Comme l’opération de prêt, seuls les joueurs professionnels peuvent être concernés par des transferts définitifs payants.
Dans le cadre d’un transfert international ou à portée internationale, les intérêts des clubs formateurs sont protégés par le bénéfice du mécanisme de solidarité prévu à l’article 21, annexe 5 du RSTJ qui permet aux clubs qui ont contribué à l’éducation et à la formation du Joueur entre les années calendaires de son 12e et de son 23e anniversaire de bénéficier de 5% de toute indemnité payée à l’ancien club dans le cadre du transfert.
Il est donc important pour tout club qui souhaite enregistrer un joueur de vérifier le véritable statut du joueur avant de s’engager dans des opérations qui pourraient être source de difficultés. Les Fédérations Nationales doivent veiller à ce que les détails personnels contenus dans les passeports sportifs qu’elles délivrent, soient conformes au véritable statut des joueurs.
En raison, de ce manque de sérieux dans la procédure d’établissement des passeports sportifs, certains clubs notamment européens ont très souvent des contentieux avec les clubs africains.
Le HAVRE A.C en a fait les frais dans une sentence arbitrale du TAS en date du 8 avril 2008, l’obligeant à verser les indemnités de formation au club de l’AS VITA Club de Kinshasa.

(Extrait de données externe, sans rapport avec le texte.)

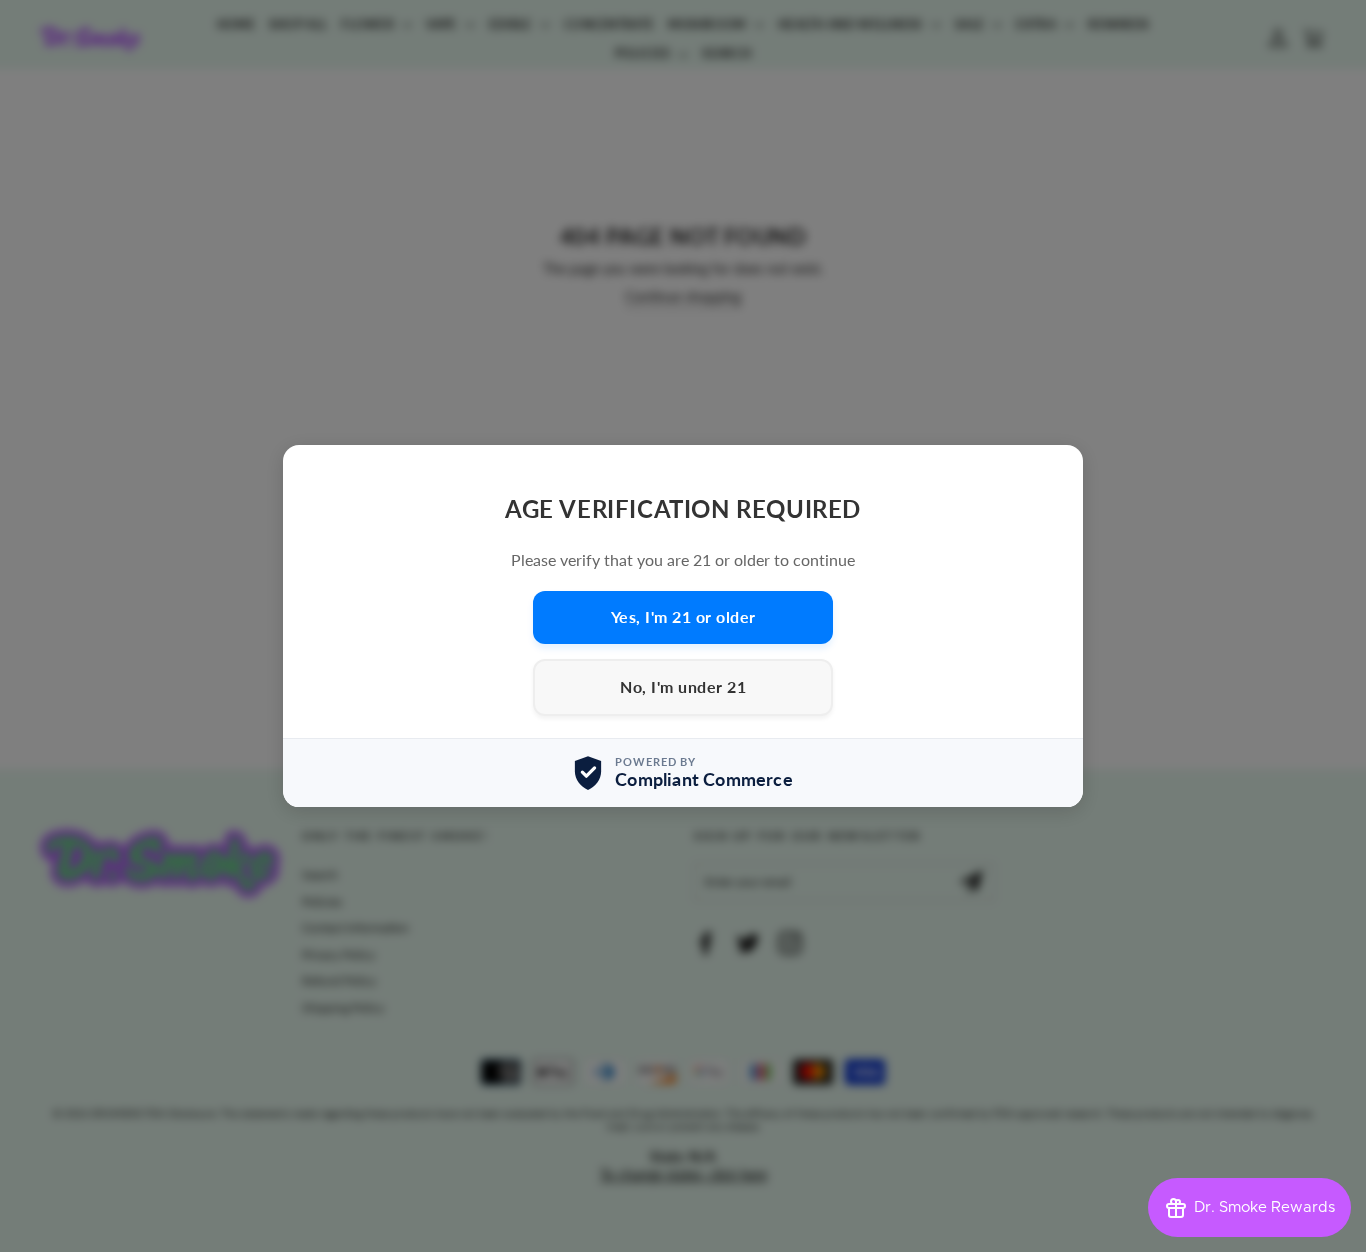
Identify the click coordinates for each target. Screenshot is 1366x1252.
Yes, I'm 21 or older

Le Mans Union Club 72 également a été obligé de verser une indemnité de formation à hauteur de 480 000 euros au Club Olympique de BAMAKO dans une sentence du TAS en date du 6 mai 2010 alors même qu’il avait déboursé initialement 400 000 euros pour le transfert définitif du Joueur, issu du Djoliba Athletic Club, club de football au Mali.
Ces problèmes relatifs aux statuts des joueurs de football en Afrique sont souvent dus aux méconnaissances des règles sur le statut juridique des joueurs de football par les responsables des départements “statut du joueur” des Fédérations. Ces derniers mettent tout ce qui est demandé par un club sans mesurer les conséquences de leurs actes vis-à-vis des autres clubs nationaux. Les mécanismes d’enregistrement et d’homologation des contrats sont très souvent prévus mais ils ne sont pas effectifs.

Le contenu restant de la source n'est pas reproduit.